Characterization of the interaction between human .alpha.-thrombin and methyl 3-(2-methyl-1-oxopropoxy) [1]benzothieno[3,2-b]furan-2-carboxylate (LY806303) using electrospray mass spectrometry and tandem mass spectrometry

Abstract

Electrospray ionization mass spectrometry (ESI-MS) and tandem mass spectrometry (MS/MS) have been used for the first time to study the interaction of human alpha-thrombin with methyl 3-(2-methyl-1-oxopropoxy)[1]benzothieno[3,2-b]furan-2-carbox ylate (LY806303; 1), a potent and selective inhibitor whose mechanism of action was never fully defined.

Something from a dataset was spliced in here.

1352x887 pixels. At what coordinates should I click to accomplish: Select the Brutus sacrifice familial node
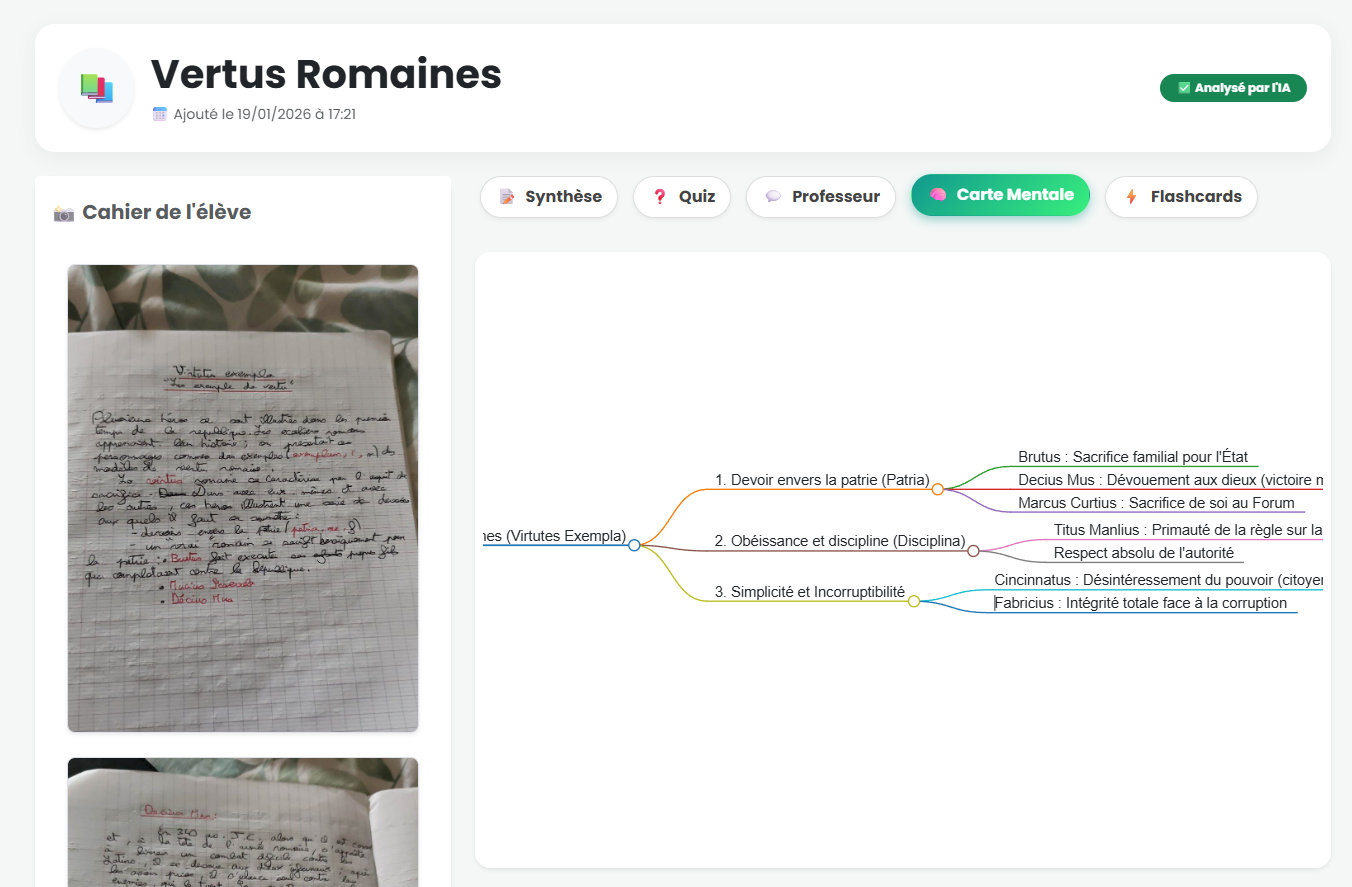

Using ESI-MS, it is shown that inhibitor 1 covalently modifies human alpha-thrombin as evidenced by a shift in the molecular weight of the native protein by 72 Da, which is consistent with isobutyrylation (C4H7O; 71 Da) of the enzyme at a single site. Tryptic digestion of the modified protein and tandem mass spectral analysis of isolated peptide fragments indicate that compound 1 acylates Ser-205 of the heavy chain of alpha-thrombin. Ser-205, along with His-43 and Asp-99 make up the catalytic triad within the active site of thrombin.